The Real News Network weekly report from William Black Black Report: Majority of Wall St. Money Now Goes to Romney covers a few different subjects.
One topic of the conversation is that the credit rating agencies are again becoming the enablers of Wall Street fraud.
What the credit rating agencies discovered, though, was that they were the key to making Wall Street possible to make their fortunes. And so they learned to negotiate, and they became not just credit rating agencies; they became advisers on the same deal that they were rating, despite the obvious conflict of interest. And so they would structure the deal to ensure that it would get a AAA rating and it would get a AAA rating even though the great bulk of the loans backing it were fraudulent liars’ loans. And so a chart of income for the rating agencies looks like, you know, an incredibly steep ascending hill, and they made an absolute fortune.
They got embarrassed, but you’ll note that they didn’t get sued successfully, and, of course, they didn’t even get threatened with prosecution. So that embarrassment period where they supposedly tried to toughen up their act only lasted around a year. And what they found was whoever was toughest lost business to whoever was weak—again, this race to the bottom or Gresham’s dynamic, in which bad ethics drives good ethics out of the professions.
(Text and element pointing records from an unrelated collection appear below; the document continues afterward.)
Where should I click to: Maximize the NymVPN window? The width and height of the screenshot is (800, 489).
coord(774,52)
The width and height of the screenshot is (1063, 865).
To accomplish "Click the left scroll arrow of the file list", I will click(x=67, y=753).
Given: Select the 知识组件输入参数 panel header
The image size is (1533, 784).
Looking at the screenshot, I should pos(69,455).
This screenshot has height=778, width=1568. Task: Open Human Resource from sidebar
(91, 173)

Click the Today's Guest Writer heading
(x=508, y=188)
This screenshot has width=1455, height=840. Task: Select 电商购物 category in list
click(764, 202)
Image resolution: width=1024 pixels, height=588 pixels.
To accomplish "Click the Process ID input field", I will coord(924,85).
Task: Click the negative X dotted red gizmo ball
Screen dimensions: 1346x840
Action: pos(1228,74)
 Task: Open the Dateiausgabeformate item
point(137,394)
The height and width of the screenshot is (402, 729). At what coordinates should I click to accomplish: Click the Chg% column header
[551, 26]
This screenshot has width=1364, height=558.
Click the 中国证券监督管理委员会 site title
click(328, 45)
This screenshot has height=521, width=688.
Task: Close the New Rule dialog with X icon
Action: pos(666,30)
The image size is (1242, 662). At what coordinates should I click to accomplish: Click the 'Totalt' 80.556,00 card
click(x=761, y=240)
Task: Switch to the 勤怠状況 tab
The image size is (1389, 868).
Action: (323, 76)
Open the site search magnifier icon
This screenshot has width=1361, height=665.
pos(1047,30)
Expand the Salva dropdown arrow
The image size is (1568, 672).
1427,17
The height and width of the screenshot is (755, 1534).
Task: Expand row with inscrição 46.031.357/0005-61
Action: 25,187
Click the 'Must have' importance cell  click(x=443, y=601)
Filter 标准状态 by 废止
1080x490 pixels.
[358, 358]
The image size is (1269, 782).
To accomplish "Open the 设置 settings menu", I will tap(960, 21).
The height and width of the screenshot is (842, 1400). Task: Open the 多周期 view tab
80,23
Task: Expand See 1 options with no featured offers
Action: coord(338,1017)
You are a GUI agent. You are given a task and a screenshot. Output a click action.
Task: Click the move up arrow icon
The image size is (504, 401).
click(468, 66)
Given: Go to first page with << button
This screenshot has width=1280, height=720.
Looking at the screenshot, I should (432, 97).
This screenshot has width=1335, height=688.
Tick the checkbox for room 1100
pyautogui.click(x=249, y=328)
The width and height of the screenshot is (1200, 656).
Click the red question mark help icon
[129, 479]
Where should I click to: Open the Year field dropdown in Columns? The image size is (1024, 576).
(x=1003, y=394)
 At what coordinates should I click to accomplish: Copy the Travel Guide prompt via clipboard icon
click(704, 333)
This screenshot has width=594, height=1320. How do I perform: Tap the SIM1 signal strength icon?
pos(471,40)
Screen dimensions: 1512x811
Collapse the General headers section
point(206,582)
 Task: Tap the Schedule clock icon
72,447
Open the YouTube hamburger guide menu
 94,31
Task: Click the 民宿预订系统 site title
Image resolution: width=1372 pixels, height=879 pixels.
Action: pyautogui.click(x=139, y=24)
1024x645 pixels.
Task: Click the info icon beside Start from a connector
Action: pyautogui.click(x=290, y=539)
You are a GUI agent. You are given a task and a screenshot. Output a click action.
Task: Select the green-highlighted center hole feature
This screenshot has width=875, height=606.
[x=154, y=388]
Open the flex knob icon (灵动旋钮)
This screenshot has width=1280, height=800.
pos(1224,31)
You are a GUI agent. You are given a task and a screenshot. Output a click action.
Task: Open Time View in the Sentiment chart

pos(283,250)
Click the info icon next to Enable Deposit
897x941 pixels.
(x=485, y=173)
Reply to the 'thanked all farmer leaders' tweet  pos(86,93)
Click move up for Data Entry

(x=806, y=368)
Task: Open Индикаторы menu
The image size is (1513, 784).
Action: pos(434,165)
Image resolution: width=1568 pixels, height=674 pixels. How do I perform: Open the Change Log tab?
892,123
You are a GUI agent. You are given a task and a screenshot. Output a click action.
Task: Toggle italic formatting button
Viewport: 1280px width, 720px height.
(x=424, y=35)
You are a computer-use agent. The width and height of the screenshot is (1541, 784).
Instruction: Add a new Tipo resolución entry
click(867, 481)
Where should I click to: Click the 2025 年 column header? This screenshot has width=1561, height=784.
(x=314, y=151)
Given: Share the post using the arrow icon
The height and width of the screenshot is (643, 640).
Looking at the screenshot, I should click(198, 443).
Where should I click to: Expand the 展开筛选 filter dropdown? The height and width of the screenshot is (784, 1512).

And the result is that they’ve pitched, you know, thrown to the curb the only guy at Standard & Poor’s—which is the biggest of the rating agencies—who was their symbol of trying to be tougher.
What really irks me about this is that one of the fundamentals of my investing strategy depends on a selection of S & P A-rated companies. I have to be extra vigilant about believing anything from S & P. Since they did this before, I guess this is not anything new with them.